In the entries below, count each line where "menu" appears. Give the total and nothing more.

[Collected data]
-- Opening Marker --

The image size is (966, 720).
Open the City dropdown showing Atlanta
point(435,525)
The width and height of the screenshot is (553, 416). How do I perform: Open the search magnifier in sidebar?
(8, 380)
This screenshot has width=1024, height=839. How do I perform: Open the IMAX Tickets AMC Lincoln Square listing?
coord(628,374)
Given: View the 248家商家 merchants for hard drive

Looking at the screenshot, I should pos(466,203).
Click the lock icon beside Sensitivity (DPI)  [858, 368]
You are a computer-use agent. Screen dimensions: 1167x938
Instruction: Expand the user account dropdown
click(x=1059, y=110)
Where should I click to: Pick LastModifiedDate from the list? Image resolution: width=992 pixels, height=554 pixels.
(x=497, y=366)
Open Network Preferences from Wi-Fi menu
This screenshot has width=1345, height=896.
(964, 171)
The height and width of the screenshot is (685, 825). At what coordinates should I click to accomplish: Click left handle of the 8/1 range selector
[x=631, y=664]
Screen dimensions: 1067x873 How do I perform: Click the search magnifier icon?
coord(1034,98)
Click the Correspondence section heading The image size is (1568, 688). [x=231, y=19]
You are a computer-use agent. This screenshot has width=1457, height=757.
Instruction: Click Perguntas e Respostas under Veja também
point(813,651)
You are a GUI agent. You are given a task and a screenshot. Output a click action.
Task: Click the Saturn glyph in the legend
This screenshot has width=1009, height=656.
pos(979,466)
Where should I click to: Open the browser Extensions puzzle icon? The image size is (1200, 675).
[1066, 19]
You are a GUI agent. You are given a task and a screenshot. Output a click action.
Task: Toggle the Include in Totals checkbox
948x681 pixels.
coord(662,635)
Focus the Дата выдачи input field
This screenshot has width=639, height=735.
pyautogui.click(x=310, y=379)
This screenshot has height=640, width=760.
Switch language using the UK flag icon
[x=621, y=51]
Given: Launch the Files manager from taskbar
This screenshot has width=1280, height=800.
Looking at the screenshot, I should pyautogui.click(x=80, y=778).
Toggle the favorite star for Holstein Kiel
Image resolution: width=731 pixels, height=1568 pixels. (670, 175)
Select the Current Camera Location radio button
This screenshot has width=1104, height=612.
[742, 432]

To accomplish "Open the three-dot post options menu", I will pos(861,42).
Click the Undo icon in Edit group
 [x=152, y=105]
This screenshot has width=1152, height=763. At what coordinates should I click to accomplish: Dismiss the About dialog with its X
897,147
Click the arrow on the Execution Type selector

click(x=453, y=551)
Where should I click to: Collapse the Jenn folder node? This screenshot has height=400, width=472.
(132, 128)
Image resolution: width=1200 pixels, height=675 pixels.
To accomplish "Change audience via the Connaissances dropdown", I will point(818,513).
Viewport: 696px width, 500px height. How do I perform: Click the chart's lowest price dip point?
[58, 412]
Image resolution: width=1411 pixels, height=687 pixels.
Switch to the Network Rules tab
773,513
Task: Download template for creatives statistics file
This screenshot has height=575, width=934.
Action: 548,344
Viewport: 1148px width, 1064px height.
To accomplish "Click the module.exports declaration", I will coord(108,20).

-- Closing Marker --

Task response
2